Не стану уточнять, где именно я преподавал. Это тоже никого не касается. Ведь это как клеймо. «А, он преподавал там-то и там-то, — скажут люди. — Это многое объясняет». Однако, что именно это объясняет, им и самим невдомек. Я учитель истории. Я был учителем истории. Десять лет назад я завершил свою карьеру. Вынужден был завершить, хотя ни то ни другое в моем случае не отражает всей правды. Распространяться о которой в любом случае не стоит.
Все началось в поезде, следовавшем в Берлин. Начало конца, начало (вынужденного) конца моей карьеры. Весь процесс длился от силы два-три месяца. Стоило ему начаться, как он стал набирать бешеную скорость. Подобно злокачественной болезни.
Задним числом я не жалею об этом — моя деятельность на преподавательском поприще и так затянулась. Я сидел в пустом вагоне и глядел в окно. Первые полчаса мимо проносились лишь березы, но потом их сменили спальные районы какого-то городка. Я смотрел на дома и садики у самого полотна железной дороги. В каком-то садике сушились белые простыни, в другом висели качели. Стоял холодный ноябрьский день. На улице не было ни души. «Может, тебе взять отпуск? — предложила Клэр. — Поезжай куда-нибудь на недельку». Она заметила мою повышенную раздражительность. Наверняка из-за работы, из-за школы. «Для меня загадка, как ты выдерживаешь такую нагрузку, — сказала она. — Не стоит во всем винить себя». Мишелу тогда не исполнилось и четырех, он три дня в неделю посещал детский сад, и эти три дня целиком принадлежали Клэр. Неделю они легко справятся вдвоем.

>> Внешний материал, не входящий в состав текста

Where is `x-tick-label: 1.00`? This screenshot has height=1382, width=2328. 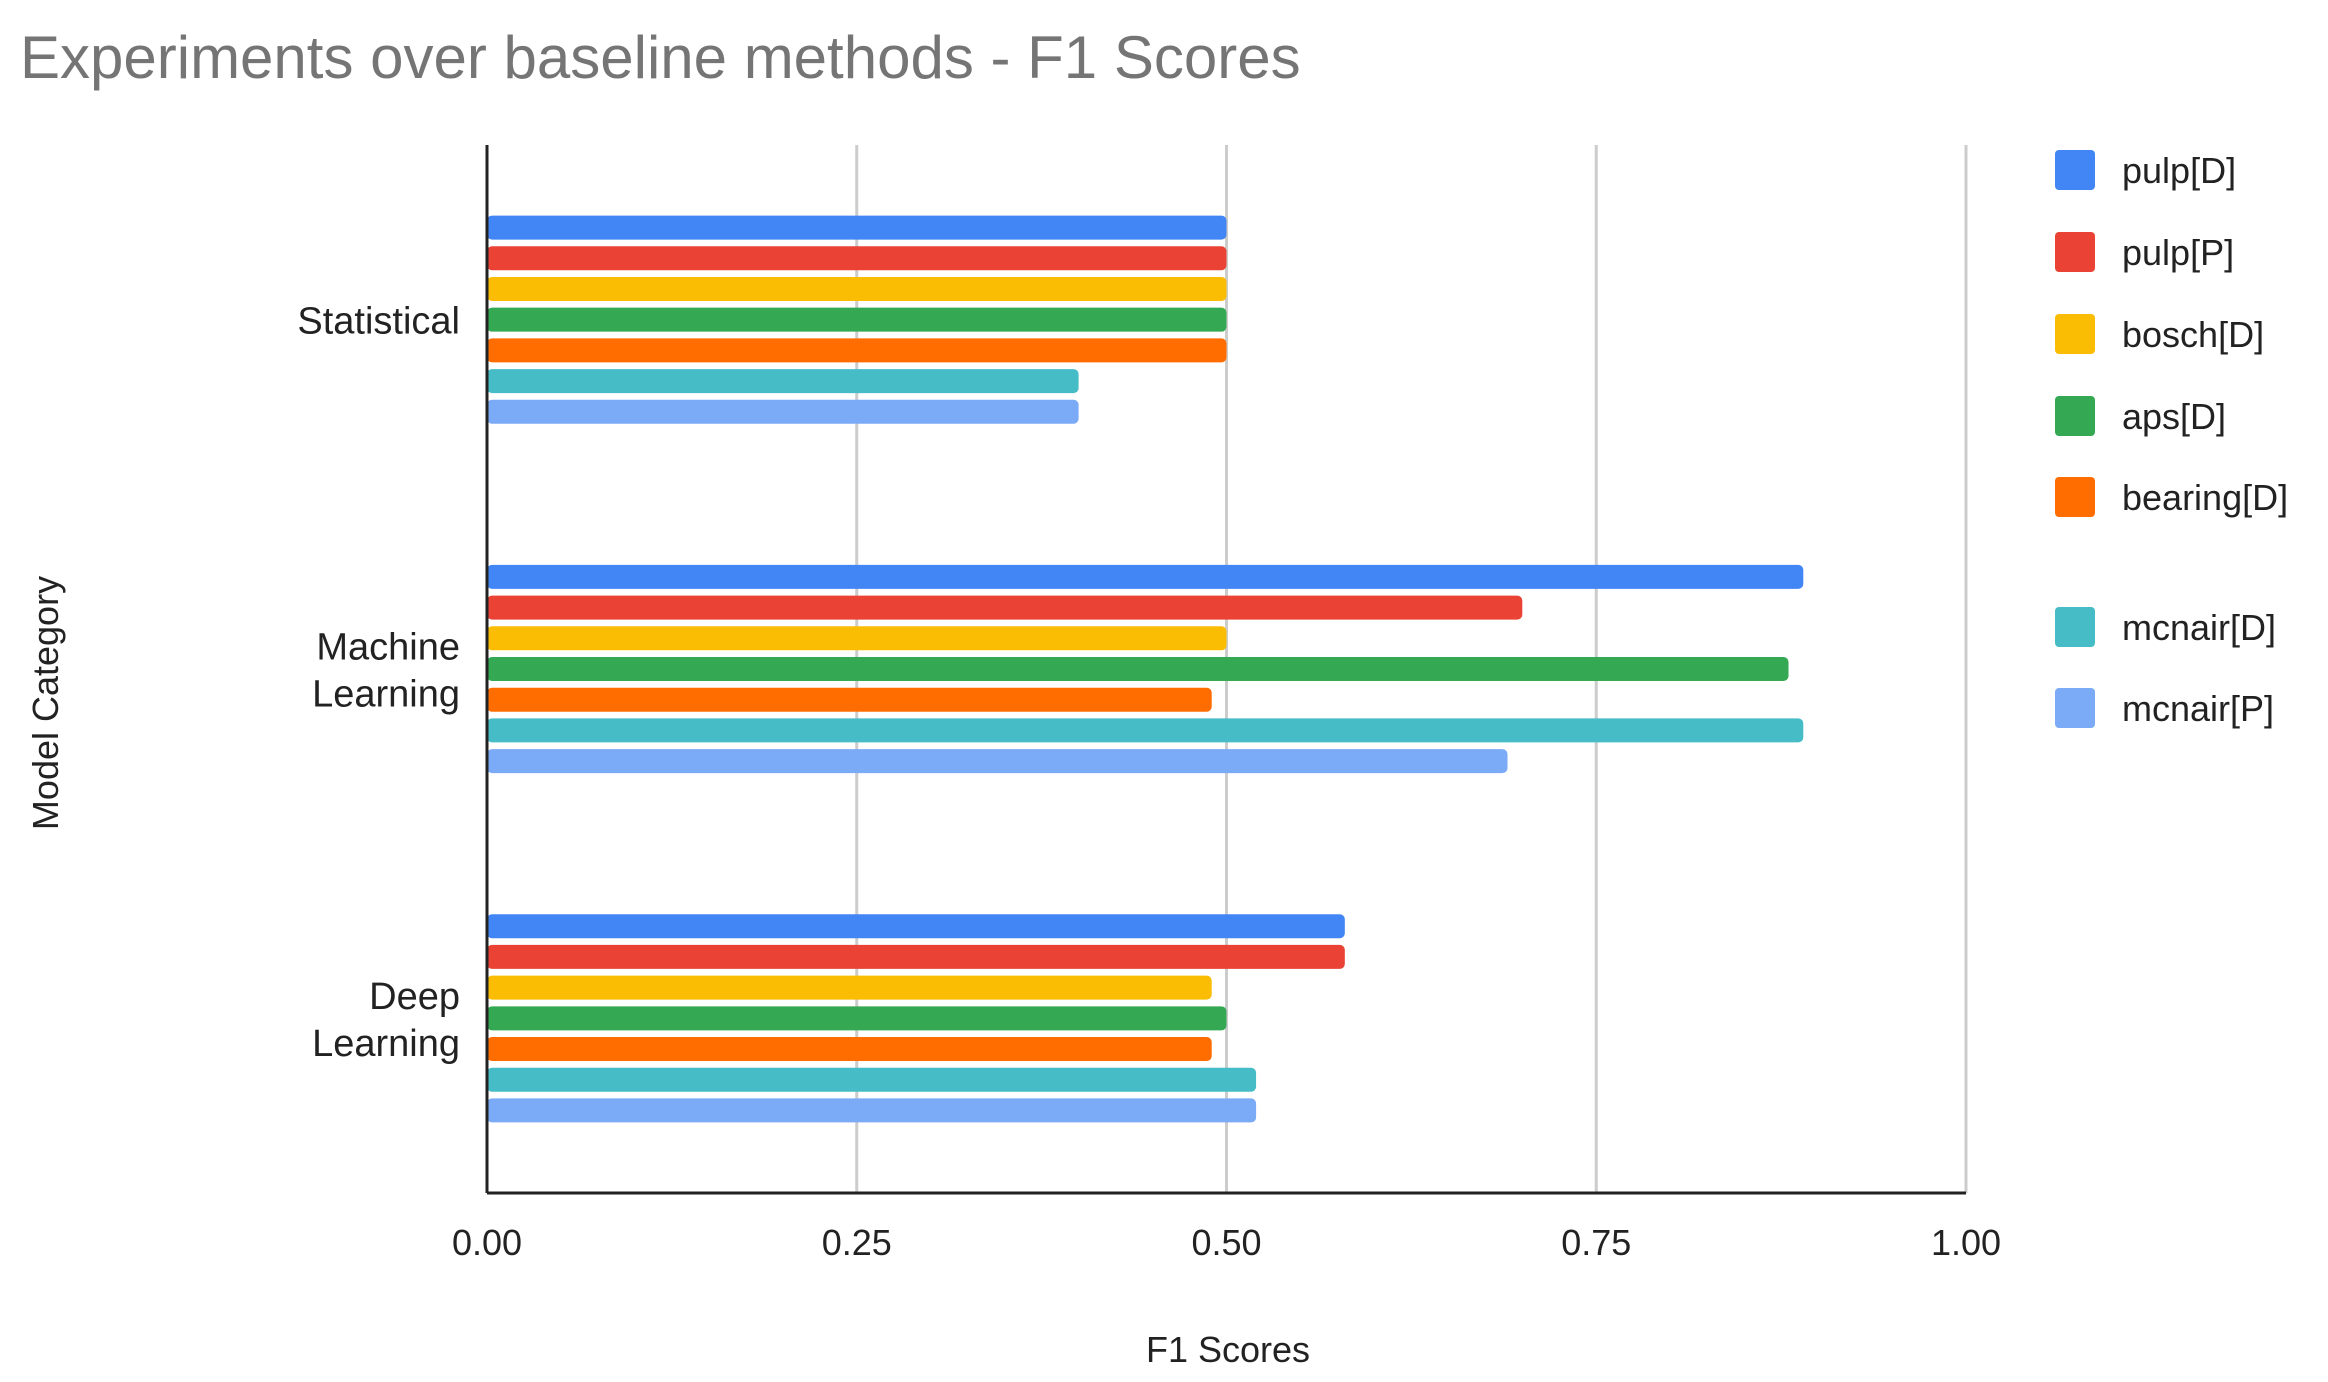 x-tick-label: 1.00 is located at coordinates (1966, 1242).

Я колебался сперва между Римом и Барселоной, с их пальмами и кафешками, но в конце концов остановил свой выбор на Берлине, прежде всего потому, что никогда там не был. Поначалу я испытывал приятное возбуждение от предстоящей поездки. В компактный чемодан я упаковал минимум вещей. Возбуждение длилось вплоть до вокзала, где поезд в Берлин уже ждал отправления. Поначалу все шло как по маслу. Я без сожаления провожал глазами блочные дома и промышленные зоны. Мелькали пейзажи с коровами, каналами, высоковольтными мачтами, но мой взгляд был по-прежнему устремлен вперед. Затем возбуждение сменилось чем-то иным. Я подумал о Клэр и Мишеле. О расстоянии, нас разделяющем. Я представлял себе Мишела на детском велосипедном сиденье, Клэр — перед входом в детский сад, ее руку с ключом от нашей двери.
К тому времени, как поезд въехал на немецкую территорию, я уже несколько раз сходил в вагон-ресторан за свежим пивом. Пути назад не было.
Как раз в этот момент я увидел дома и садики. Повсюду живут люди, подумал я. Их так много, что они заселяют каждый свободный клочок земли, обустраивая свое жилье даже у железной дороги.
Из гостиничного номера я позвонил Клэр, стараясь говорить непринужденно.
— Что случилось? — сразу спросила Клэр. — С тобой все в порядке?
— Как дела у Мишела?
— Хорошо. Он слепил из пластилина слоника. Вот, послушай, он сам тебе расскажет. Мишел, тебя папа к телефону…
Нет, хотел сказать я. Не надо.
— Папа…
— Привет, малыш. Мама говорит, ты слепил слоника?
— Папа?
Я должен был подобрать какие-то слова. Но не мог.
— Папа, ты простудился?
В последующие дни я силился изображать из себя заинтересованного туриста. Я прогуливался возле развалин Берлинской стены, обедал в ресторанах, где, согласно путеводителю, питаются простые берлинцы. Хуже всего было вечерами. Я стоял перед окном своего номера и смотрел на уличное движение, на тысячи огней, на спешащих неведомо куда людей.